New federal regulations under the Affordable Health Care Act (ACA) require insurance companies and health care providers to treat mental illness and addiction in the same way as physical ailments. That’s good news for everyone with health insurance.
The ACA prohibits denying coverage or charging higher premiums to due pre-existing conditions, which include mental illness, while expanding coverage for screening and behavioral assessments and eliminating co-payments or out-of-pocket fees.
The rules beef up the Mental Health Parity and Addiction Equity Act (MHPAEA) of 2008 by closing loopholes and setting implementation guidelines– an advance that Secretary of Health and Human Services (HHS) Kathleen Sebelius calls “the largest expansion of behavioral health coverage in a generation.” Under the regulations, mental health benefits must match those for medical and surgical treatment, including copayments, deductibles, number of visits to providers, residential treatment, and outpatient services.
The regulations could affect 62 million people, including 23 million substance abuse addicts. Administration officials called the new rules a response to the need to help the mentally ill get help before they commit such violent acts as the massacres in Aurora, DO and Newtown, CT.
Cynthia Moreno Tuohy, Executive Director of the National Association of Alcoholism and Drug Abuse Counselors, and American Psychiatric Association President Jeffrey Lieberman praise the rules for providing expanded care.
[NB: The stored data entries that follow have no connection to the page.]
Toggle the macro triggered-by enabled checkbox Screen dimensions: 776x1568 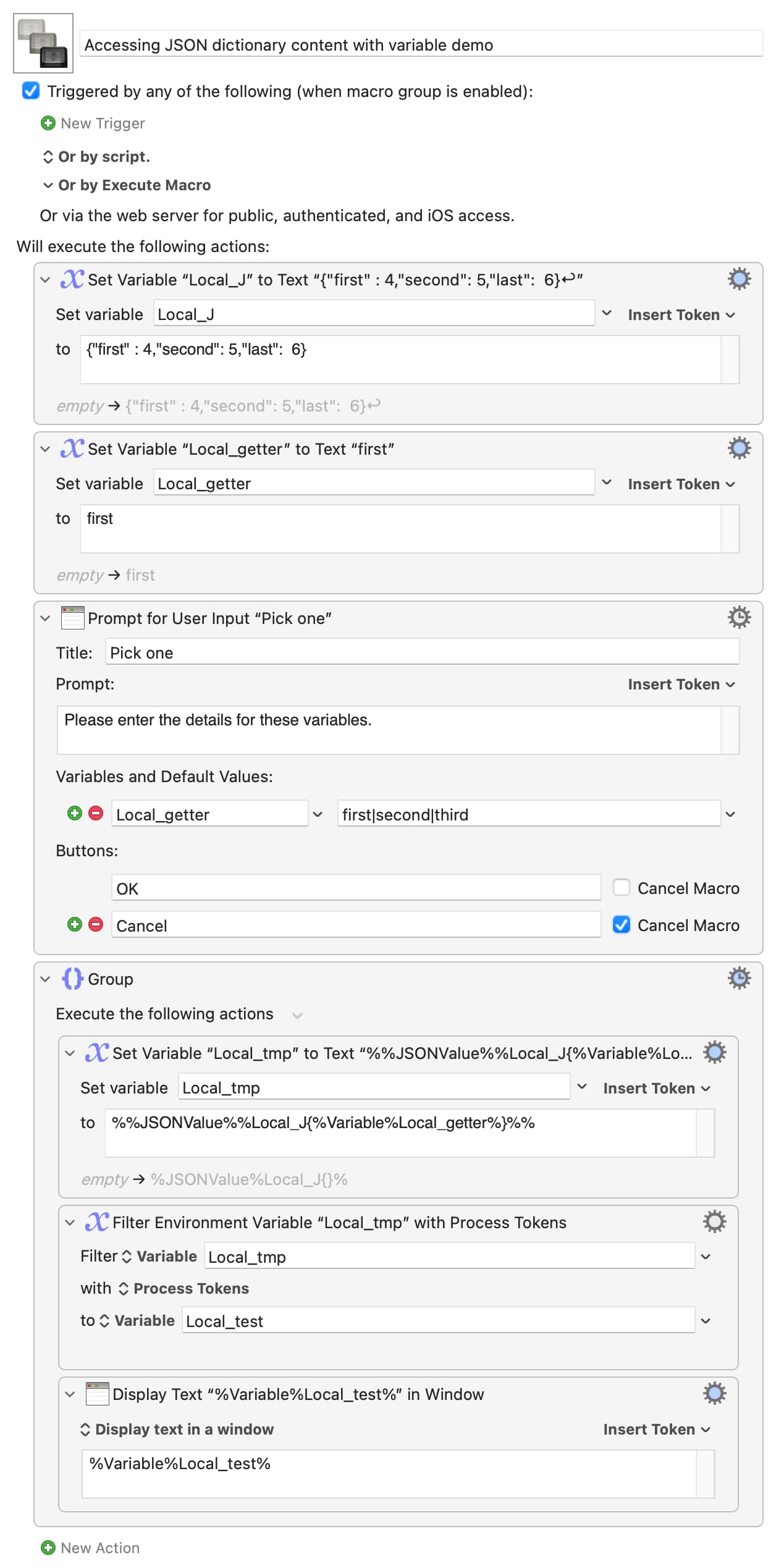pyautogui.click(x=31, y=91)
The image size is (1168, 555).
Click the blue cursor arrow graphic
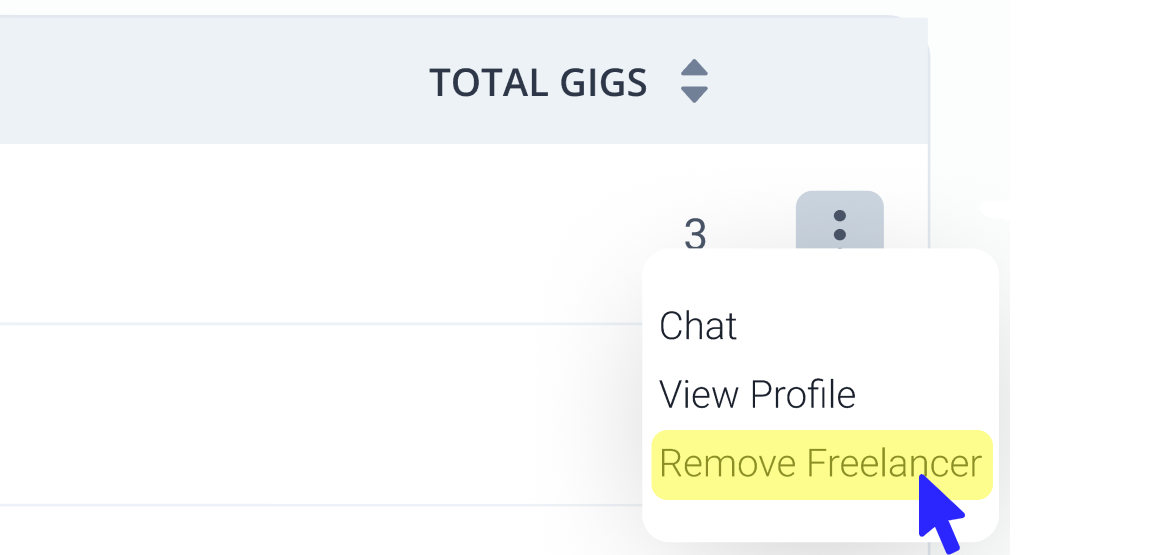pos(938,512)
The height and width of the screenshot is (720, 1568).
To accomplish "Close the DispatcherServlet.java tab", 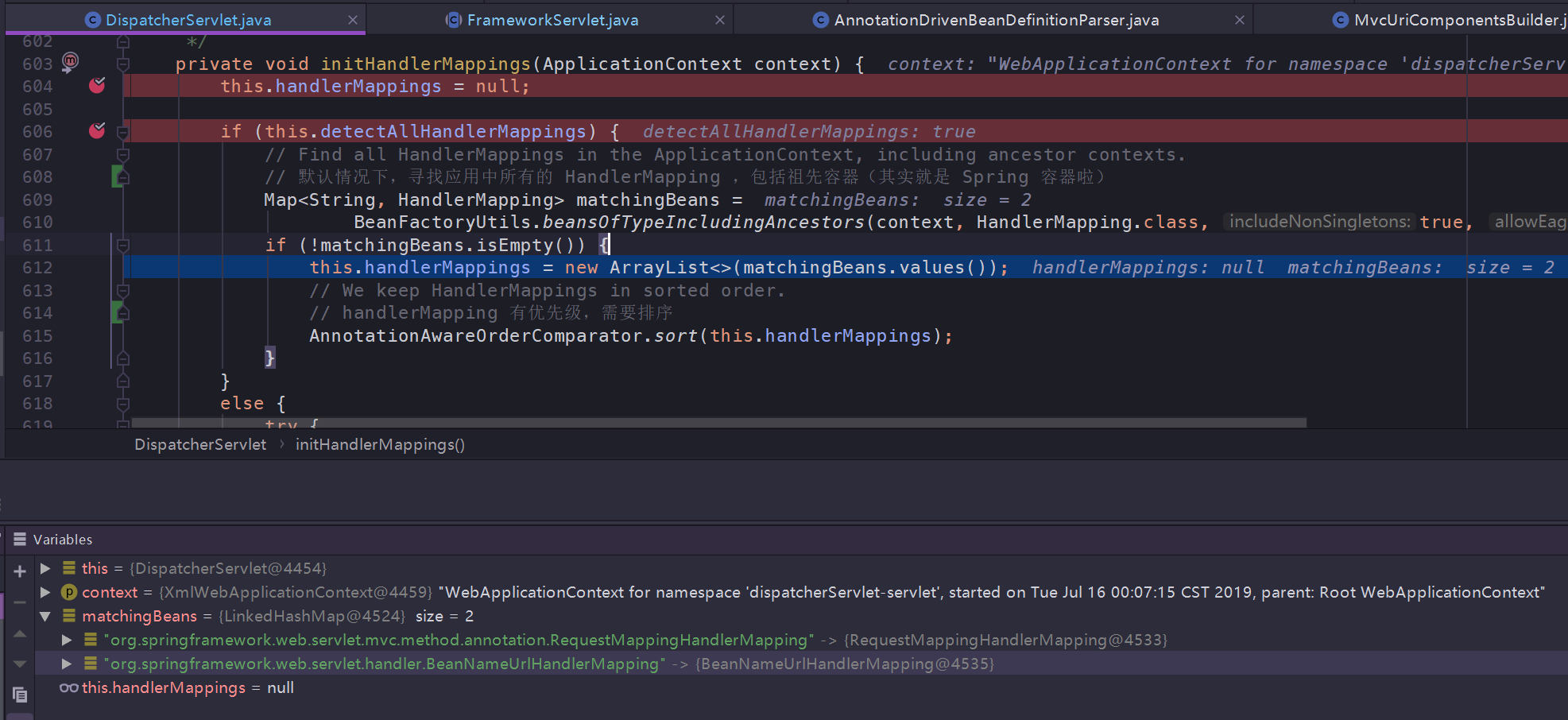I will (353, 20).
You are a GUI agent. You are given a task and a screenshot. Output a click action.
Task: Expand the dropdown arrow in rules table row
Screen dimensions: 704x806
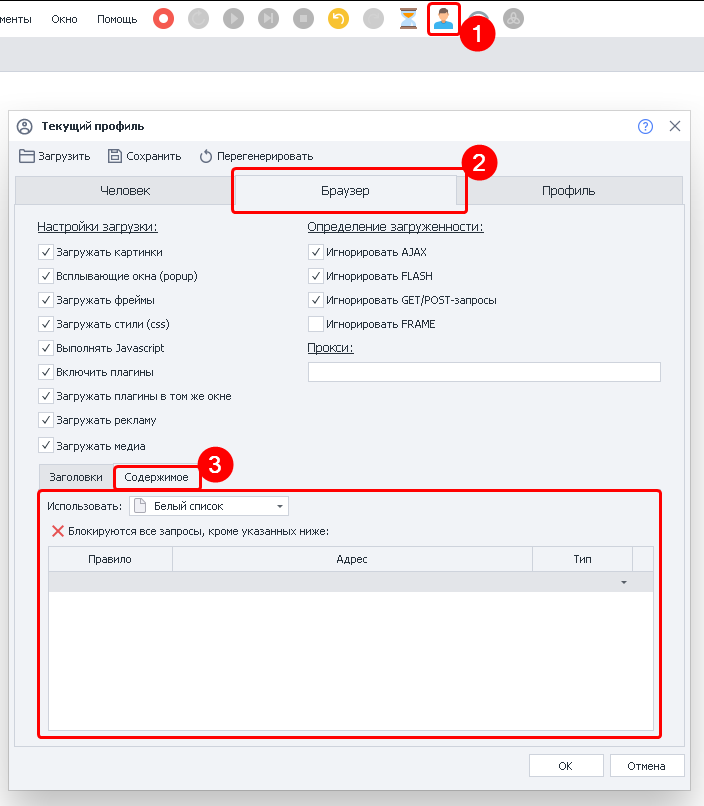[x=624, y=582]
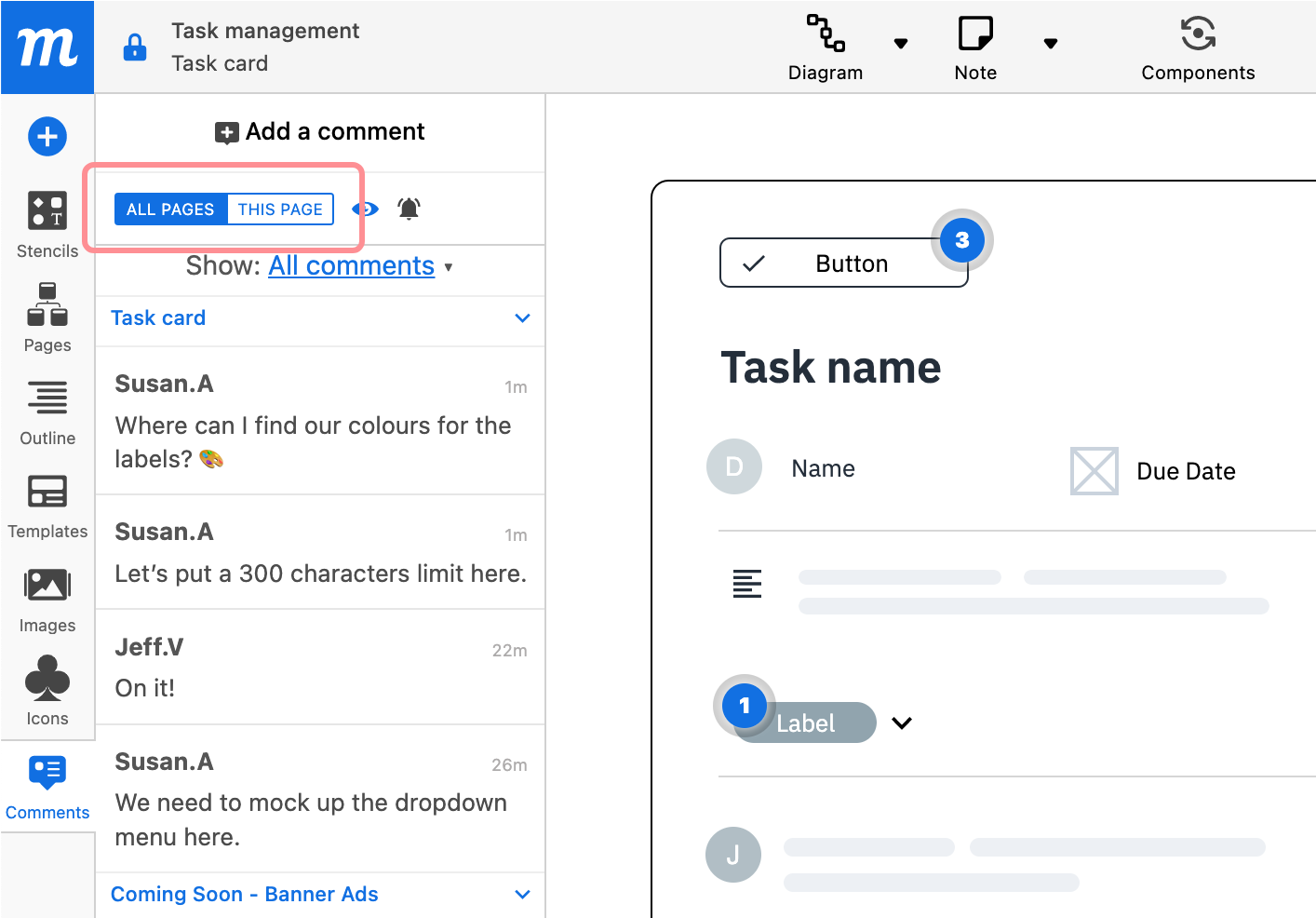Open the Pages panel
Image resolution: width=1316 pixels, height=918 pixels.
coord(47,317)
“Health plans have supported MHPAEA and worked to implement these requirements in a manner that’s affordable, safe and effective,” adds Karen Ignagni, President of America’s Health Insurance Plans, a trade group of health insurance companies. “The new regulations enable patients with mental and behavioral health conditions to keep benefitting from the innovative programs and services that health plans have pioneered.”